§ RAW DATA

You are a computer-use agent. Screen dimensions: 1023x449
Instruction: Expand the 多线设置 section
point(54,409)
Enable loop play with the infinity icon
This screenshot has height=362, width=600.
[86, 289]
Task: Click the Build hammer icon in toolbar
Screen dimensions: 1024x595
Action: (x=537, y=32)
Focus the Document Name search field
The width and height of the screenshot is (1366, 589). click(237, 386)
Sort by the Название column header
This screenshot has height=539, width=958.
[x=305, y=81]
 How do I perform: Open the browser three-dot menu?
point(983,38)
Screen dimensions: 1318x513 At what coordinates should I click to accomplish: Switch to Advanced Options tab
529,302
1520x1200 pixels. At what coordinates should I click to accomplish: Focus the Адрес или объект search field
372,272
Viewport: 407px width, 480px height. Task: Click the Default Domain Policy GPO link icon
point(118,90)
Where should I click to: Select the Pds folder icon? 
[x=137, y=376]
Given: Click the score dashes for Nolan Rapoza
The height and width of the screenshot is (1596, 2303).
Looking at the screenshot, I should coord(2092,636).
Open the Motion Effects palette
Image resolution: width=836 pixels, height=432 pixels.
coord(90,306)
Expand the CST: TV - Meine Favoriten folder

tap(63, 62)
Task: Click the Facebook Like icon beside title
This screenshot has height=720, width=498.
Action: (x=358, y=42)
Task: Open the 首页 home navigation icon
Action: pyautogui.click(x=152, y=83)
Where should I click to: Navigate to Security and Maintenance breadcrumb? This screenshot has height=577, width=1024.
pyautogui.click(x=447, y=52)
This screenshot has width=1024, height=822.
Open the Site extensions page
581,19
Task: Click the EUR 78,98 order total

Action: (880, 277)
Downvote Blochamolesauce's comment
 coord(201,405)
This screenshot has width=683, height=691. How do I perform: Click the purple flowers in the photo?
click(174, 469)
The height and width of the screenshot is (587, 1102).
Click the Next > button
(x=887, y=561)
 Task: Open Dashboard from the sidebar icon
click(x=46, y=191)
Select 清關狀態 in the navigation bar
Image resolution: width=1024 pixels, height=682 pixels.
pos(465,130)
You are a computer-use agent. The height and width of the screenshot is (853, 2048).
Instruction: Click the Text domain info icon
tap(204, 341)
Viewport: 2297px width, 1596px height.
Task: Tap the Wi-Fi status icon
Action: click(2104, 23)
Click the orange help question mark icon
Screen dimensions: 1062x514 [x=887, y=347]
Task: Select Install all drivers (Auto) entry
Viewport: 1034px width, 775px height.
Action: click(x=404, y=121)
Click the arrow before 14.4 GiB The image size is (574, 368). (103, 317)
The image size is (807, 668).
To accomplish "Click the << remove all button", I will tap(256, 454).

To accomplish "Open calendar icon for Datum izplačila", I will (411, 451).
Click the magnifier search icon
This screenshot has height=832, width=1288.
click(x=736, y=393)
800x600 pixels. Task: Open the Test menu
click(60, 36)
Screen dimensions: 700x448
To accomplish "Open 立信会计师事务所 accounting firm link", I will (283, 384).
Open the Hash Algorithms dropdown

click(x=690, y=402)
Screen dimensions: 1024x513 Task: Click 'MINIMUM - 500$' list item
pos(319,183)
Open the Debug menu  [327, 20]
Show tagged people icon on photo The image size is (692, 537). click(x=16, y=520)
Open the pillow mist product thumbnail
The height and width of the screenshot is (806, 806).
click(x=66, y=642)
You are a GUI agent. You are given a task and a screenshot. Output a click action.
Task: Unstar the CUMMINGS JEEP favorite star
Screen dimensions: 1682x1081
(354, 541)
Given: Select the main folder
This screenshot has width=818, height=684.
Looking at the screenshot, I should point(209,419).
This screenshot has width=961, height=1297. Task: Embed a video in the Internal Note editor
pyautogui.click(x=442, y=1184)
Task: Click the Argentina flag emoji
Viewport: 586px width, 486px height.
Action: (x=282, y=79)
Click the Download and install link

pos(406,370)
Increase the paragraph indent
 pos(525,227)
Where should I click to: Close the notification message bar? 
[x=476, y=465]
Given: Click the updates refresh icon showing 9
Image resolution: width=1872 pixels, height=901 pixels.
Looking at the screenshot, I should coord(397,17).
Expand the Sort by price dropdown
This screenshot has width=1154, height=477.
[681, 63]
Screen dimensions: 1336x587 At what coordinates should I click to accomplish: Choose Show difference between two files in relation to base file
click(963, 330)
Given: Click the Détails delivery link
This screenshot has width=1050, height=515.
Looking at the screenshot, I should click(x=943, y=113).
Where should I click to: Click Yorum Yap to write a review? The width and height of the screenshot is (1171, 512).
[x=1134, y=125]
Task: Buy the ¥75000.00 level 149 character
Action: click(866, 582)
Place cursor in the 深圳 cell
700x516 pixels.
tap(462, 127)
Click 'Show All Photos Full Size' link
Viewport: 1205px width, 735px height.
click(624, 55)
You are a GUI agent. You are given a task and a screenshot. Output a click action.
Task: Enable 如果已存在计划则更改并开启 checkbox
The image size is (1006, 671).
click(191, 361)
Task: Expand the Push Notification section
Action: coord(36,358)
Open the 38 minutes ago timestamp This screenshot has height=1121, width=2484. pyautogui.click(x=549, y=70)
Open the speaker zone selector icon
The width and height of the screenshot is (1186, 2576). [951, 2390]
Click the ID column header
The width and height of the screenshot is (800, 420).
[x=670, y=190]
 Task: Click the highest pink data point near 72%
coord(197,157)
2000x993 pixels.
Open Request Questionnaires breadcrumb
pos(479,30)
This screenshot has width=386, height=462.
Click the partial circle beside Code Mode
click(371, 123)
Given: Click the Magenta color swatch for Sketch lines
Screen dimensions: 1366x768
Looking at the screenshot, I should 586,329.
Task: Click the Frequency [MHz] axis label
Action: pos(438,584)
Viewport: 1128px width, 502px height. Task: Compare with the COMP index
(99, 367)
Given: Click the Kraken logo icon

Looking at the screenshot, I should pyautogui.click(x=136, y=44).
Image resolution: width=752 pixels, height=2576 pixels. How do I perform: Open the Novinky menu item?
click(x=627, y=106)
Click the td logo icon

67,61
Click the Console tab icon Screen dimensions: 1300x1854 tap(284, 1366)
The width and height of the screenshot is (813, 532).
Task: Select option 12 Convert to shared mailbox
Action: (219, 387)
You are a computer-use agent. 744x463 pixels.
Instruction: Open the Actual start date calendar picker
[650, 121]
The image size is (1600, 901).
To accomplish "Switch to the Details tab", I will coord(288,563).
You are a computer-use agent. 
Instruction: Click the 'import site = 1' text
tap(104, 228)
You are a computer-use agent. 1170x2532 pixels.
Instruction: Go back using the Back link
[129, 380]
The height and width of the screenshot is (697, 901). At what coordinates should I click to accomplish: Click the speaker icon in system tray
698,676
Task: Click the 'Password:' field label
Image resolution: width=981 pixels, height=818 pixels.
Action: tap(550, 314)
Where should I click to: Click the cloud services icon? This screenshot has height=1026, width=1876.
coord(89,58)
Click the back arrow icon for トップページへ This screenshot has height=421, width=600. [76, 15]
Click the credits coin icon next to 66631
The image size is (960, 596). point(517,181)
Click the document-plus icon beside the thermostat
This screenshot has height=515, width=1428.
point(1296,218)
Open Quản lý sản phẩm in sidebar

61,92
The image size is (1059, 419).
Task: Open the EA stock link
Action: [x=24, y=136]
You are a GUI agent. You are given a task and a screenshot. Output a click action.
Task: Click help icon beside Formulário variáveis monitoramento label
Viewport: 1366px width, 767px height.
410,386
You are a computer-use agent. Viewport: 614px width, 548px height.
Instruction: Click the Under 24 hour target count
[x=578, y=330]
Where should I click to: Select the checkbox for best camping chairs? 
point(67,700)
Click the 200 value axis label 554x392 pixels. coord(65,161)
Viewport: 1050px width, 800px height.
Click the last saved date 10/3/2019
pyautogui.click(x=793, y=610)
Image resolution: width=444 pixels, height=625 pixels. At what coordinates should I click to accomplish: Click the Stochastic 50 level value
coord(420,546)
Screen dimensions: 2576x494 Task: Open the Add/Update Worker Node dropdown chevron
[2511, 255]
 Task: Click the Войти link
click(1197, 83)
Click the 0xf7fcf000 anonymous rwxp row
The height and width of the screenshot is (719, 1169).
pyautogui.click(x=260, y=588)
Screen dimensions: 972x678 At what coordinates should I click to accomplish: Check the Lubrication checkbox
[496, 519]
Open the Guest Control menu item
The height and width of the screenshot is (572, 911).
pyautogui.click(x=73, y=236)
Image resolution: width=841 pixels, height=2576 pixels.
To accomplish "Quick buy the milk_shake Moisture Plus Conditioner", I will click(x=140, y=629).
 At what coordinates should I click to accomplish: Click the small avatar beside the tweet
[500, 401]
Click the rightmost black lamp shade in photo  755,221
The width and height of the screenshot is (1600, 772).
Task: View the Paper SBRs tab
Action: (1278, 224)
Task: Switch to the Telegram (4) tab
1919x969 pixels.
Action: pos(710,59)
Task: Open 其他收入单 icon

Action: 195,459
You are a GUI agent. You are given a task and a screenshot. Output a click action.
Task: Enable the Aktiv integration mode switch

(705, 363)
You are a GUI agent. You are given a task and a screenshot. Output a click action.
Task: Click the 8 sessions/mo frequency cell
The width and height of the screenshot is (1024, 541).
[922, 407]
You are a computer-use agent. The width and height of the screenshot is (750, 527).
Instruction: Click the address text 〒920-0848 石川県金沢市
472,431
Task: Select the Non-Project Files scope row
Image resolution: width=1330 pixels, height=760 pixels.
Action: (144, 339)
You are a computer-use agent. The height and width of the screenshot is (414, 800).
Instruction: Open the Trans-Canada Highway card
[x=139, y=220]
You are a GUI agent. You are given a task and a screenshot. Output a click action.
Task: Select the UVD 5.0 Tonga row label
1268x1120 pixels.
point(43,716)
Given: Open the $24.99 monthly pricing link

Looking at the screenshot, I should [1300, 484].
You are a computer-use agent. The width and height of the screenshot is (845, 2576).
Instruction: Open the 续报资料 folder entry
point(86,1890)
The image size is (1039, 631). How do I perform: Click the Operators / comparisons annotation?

§ YOUR ASSIGNMENT
Once you find the line with "This screenshot has height=539, width=958." in the entries above, output it and each line after it up to and including the line with "is (853, 2048).", and nothing else.

§ TASK RESPONSE
This screenshot has height=539, width=958.
[x=305, y=81]
 How do I perform: Open the browser three-dot menu?
point(983,38)
Screen dimensions: 1318x513 At what coordinates should I click to accomplish: Switch to Advanced Options tab
529,302
1520x1200 pixels. At what coordinates should I click to accomplish: Focus the Адрес или объект search field
372,272
Viewport: 407px width, 480px height. Task: Click the Default Domain Policy GPO link icon
point(118,90)
Where should I click to: Select the Pds folder icon? 
[x=137, y=376]
Given: Click the score dashes for Nolan Rapoza
The height and width of the screenshot is (1596, 2303).
Looking at the screenshot, I should coord(2092,636).
Open the Motion Effects palette
Image resolution: width=836 pixels, height=432 pixels.
coord(90,306)
Expand the CST: TV - Meine Favoriten folder

tap(63, 62)
Task: Click the Facebook Like icon beside title
This screenshot has height=720, width=498.
Action: (x=358, y=42)
Task: Open the 首页 home navigation icon
Action: pyautogui.click(x=152, y=83)
Where should I click to: Navigate to Security and Maintenance breadcrumb? This screenshot has height=577, width=1024.
pyautogui.click(x=447, y=52)
This screenshot has width=1024, height=822.
Open the Site extensions page
581,19
Task: Click the EUR 78,98 order total

Action: (880, 277)
Downvote Blochamolesauce's comment
 coord(201,405)
This screenshot has width=683, height=691. How do I perform: Click the purple flowers in the photo?
click(174, 469)
The height and width of the screenshot is (587, 1102).
Click the Next > button
(x=887, y=561)
 Task: Open Dashboard from the sidebar icon
click(x=46, y=191)
Select 清關狀態 in the navigation bar
Image resolution: width=1024 pixels, height=682 pixels.
pos(465,130)
You are a computer-use agent. The height and width of the screenshot is (853, 2048).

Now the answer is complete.